4. Classes, with very light use of inheritance.

For an example of code written in this style, take a look at:

https://github.com/rongarret/tweetnacl/blob/master/ratchet.l...

You can transfer some of this to other languages, e.g.:

https://github.com/rongarret/ratchet-js/


Well I've been working on a language based on Linguistic Universals for like over 10 years. It's called Pyash.

of the things you mentioned, it is analytical rather than isolating, so there is morphological separation between grammatical concepts and stem constructs -- much like in Lojban cmavo vs gismu.

Biggest difference from Lojban and other unnatural programming languages is the use of grammatical cases for denoting parameters.

for instance: "hyikdoka tyutdoyu plostu" which glossed is "one _number _accusative_case, two _number _instrumental_case plus _deonetic_mood", or in colloquial English "Increase the number one by the number two!"

(result is "the number three." or "tyindoka li")

because it has a rich type system which is based on noun-classifiers, a language construct popular in asia, english example is "two dollars of corn" where dollars-of is the noun-classifier for two.

In terms of tenses and concurrency, I have fairly elaborate asynchronous parallel execution model already. but probably could use future tense of scheduling. And the computer could accurately describe it's state by combining tense and grammatical aspect.

articles are generally found in languages that have lost a nominative-accusative case distinction, and can generally be piled up with anaphoric references, i.e. refering to variables.

Here is a paper wrote about it last year: http://liberit.ca:43110/1DYjc22BP5VkqNLJgr3nQfoGiNLbGFGffG for slightly more information http://pyac.ca

If anyone is interested can put up a more recent paper also.


well im certainly interested, sounds absolutely fascinating


Good to hear! Here is a paper I wrote begining of this year: http://liberit.ca:43110/1PLUkrWc9KGrj3d8BaPctpC3CbrXtspHq2/p...



I know Perl has a bad rep for being noisy, but it also has some nifty conventions to make code more rational. For example you can add your `if` condition after your expression or use `unless` rather than an awkward `if (!())` kind of thing.


Ruby copied those two, by the way. Useful features.

**Required task A**
Return the item coordinate data entries, everything from the first line down to the line containing "Eng (17, 73)", and leave the pictures out of your answer.

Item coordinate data
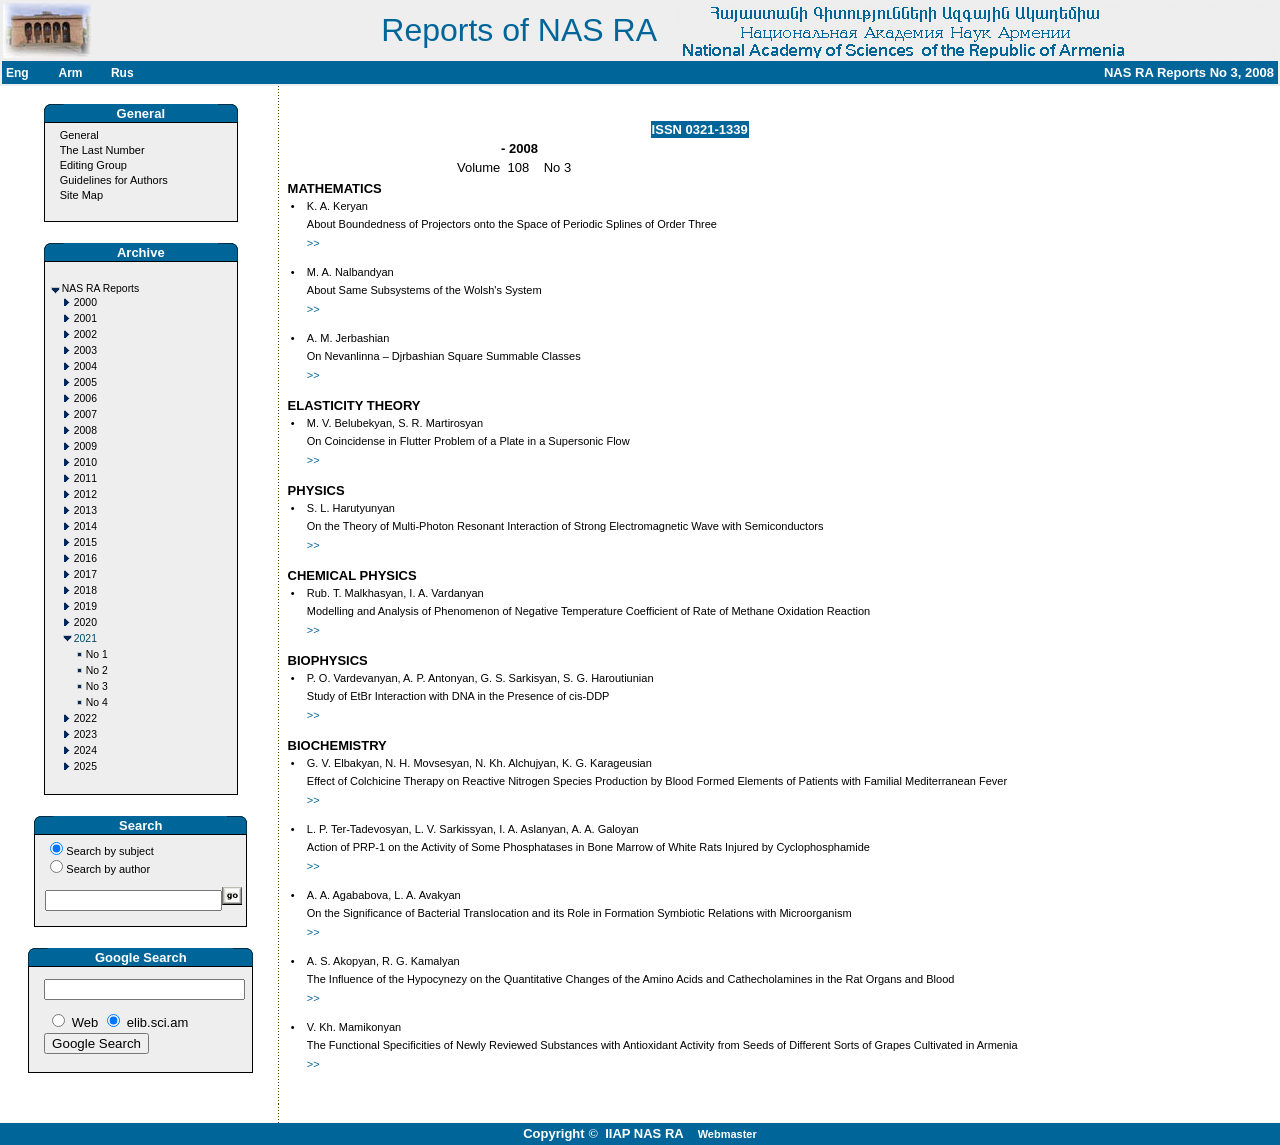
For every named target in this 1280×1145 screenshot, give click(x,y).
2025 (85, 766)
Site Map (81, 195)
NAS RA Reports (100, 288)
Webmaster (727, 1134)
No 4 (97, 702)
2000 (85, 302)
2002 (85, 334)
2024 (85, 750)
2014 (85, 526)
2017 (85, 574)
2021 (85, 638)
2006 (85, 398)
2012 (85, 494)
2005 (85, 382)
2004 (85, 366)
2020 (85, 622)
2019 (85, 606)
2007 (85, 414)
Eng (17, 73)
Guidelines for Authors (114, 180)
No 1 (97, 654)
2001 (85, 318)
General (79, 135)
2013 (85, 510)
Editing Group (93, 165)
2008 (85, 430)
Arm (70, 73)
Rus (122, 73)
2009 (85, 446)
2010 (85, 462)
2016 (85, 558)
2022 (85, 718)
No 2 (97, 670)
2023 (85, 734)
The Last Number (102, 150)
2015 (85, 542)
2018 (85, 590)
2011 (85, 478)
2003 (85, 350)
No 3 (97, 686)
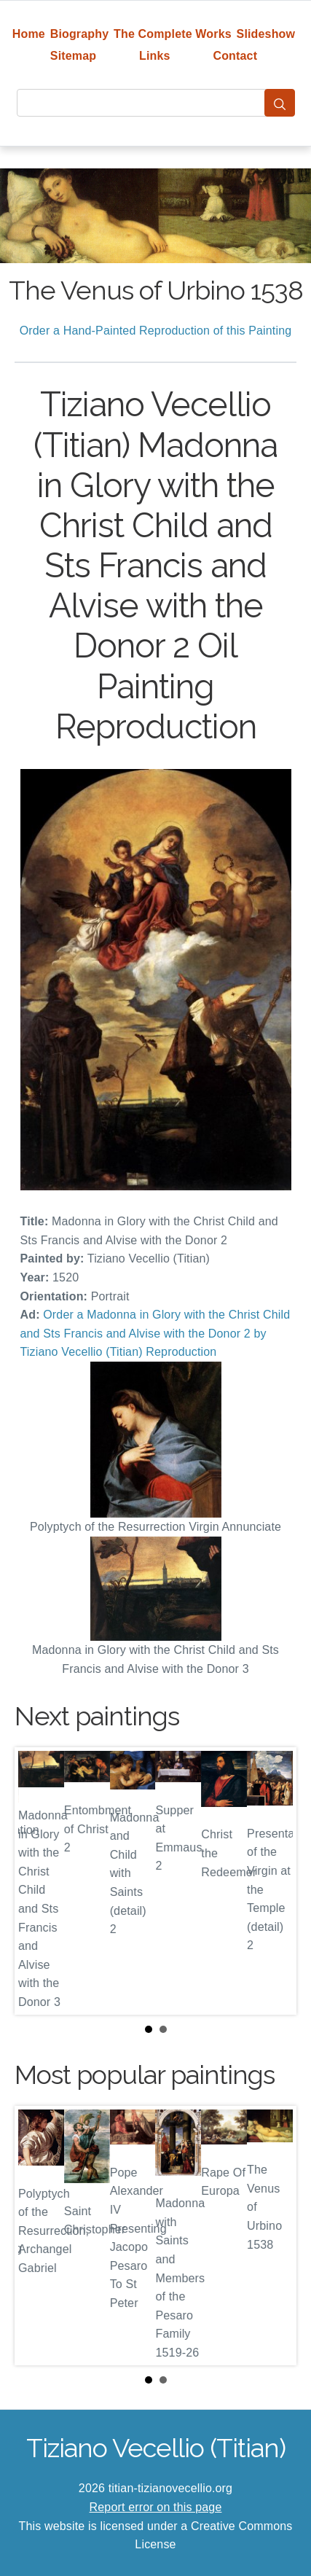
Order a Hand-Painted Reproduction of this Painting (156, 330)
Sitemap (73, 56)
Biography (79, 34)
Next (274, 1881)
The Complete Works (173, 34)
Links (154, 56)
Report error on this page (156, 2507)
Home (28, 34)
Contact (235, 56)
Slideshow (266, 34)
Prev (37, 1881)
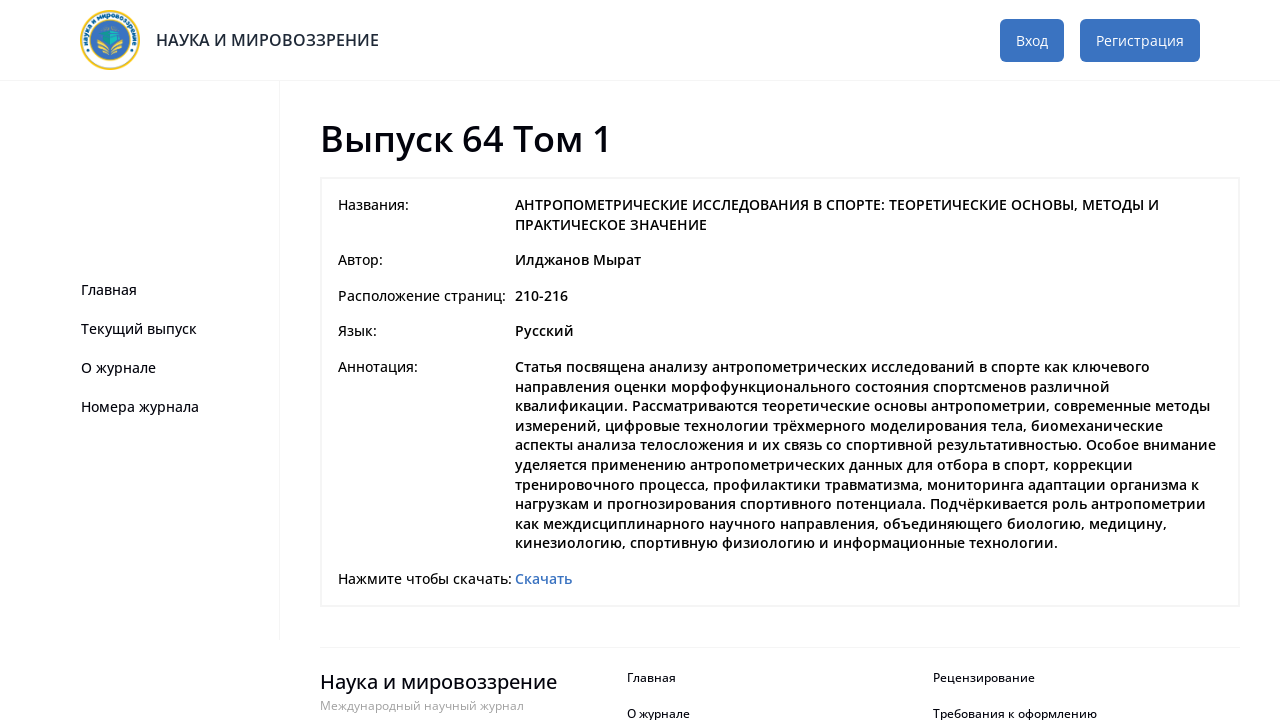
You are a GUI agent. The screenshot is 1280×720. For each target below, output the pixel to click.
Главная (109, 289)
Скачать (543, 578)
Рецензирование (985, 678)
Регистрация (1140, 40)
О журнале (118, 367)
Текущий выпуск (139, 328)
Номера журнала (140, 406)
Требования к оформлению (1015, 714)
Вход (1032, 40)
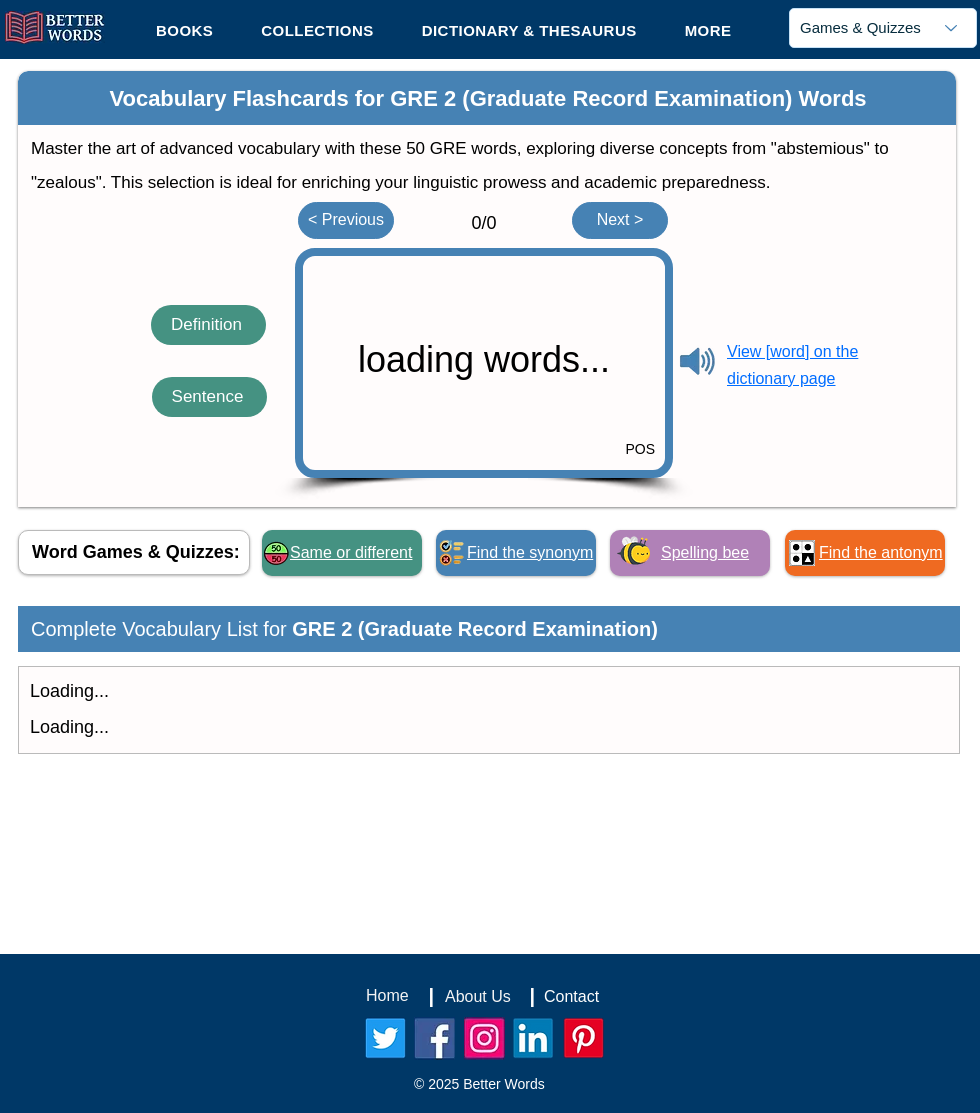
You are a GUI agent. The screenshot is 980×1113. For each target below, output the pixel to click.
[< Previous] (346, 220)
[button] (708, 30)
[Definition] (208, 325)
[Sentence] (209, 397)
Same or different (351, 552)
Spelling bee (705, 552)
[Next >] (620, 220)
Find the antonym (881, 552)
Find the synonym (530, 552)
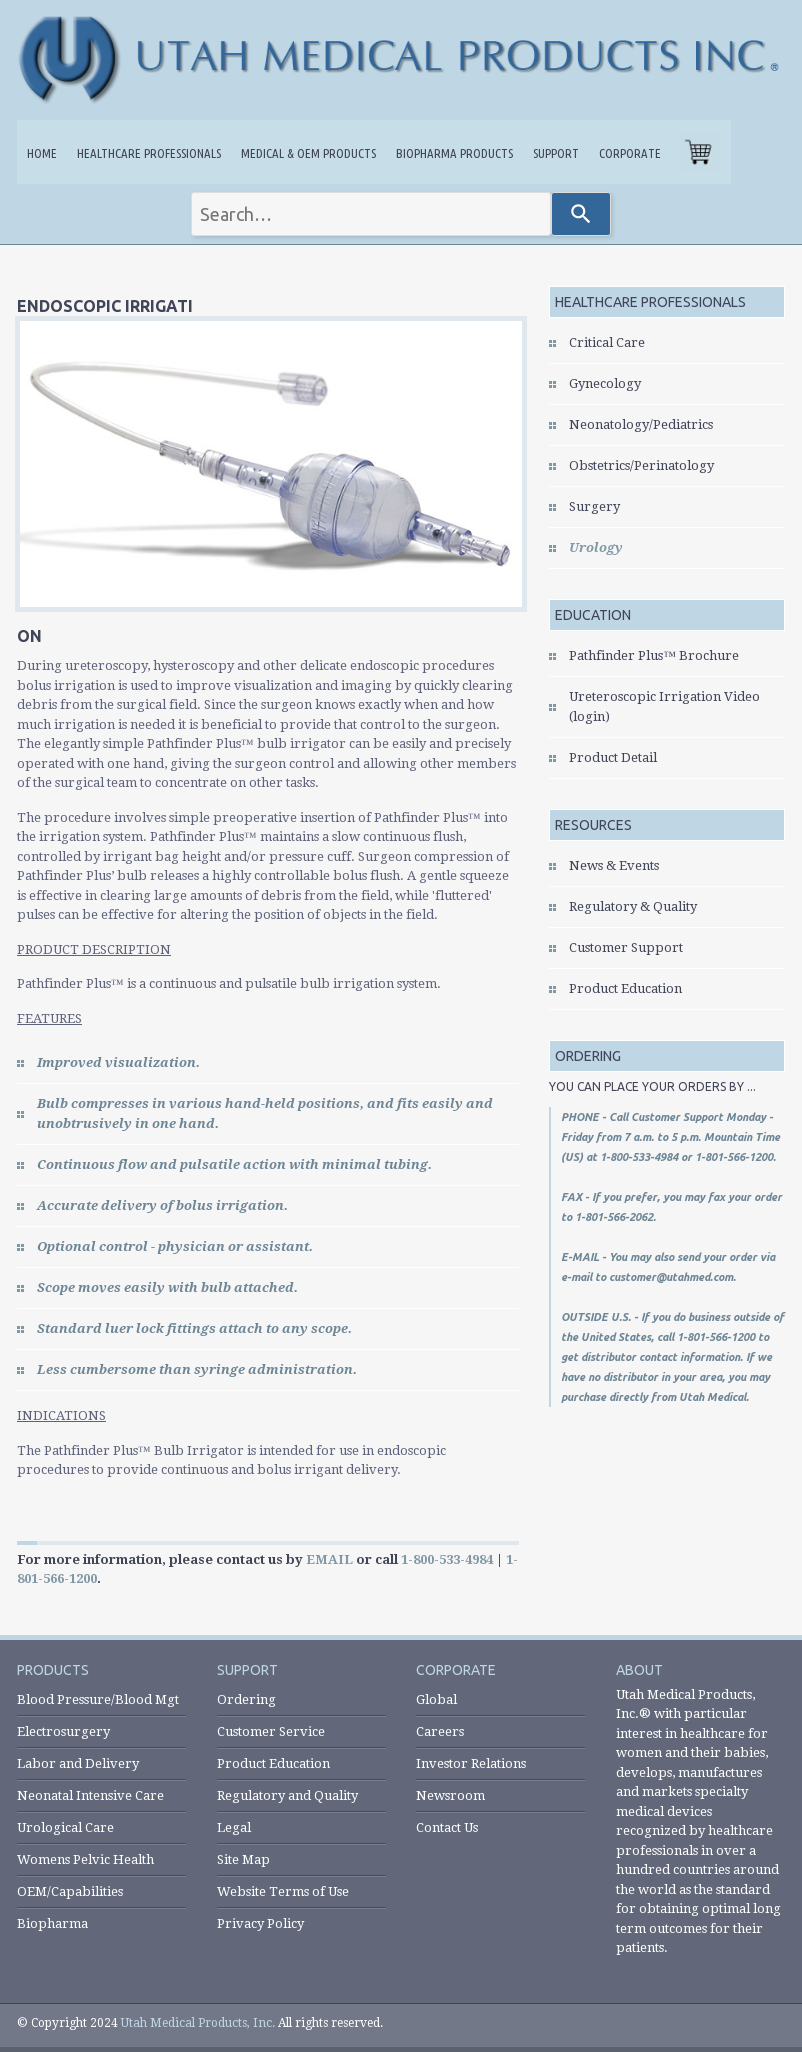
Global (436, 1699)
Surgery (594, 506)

**Required task B**
Retype the programming language discussion word for word, everything from "well im certainly" down to "way. Useful features.".

**Correct answer A**
For every named target in this 1280×1145 screenshot, give click(x,y).
2025 (85, 766)
Site Map (81, 195)
NAS RA Reports (100, 288)
Webmaster (727, 1134)
No 4 (97, 702)
2000 (85, 302)
2002 (85, 334)
2024 (85, 750)
2014 (85, 526)
2017 (85, 574)
2021 (85, 638)
2006 (85, 398)
2012 (85, 494)
2005 (85, 382)
2004 (85, 366)
2020 (85, 622)
2019 (85, 606)
2007 (85, 414)
Eng (17, 73)

**Correct answer B**
well im certainly interested, sounds absolutely fascinating


Good to hear! Here is a paper I wrote begining of this year: http://liberit.ca:43110/1PLUkrWc9KGrj3d8BaPctpC3CbrXtspHq2/p...



I know Perl has a bad rep for being noisy, but it also has some nifty conventions to make code more rational. For example you can add your `if` condition after your expression or use `unless` rather than an awkward `if (!())` kind of thing.


Ruby copied those two, by the way. Useful features.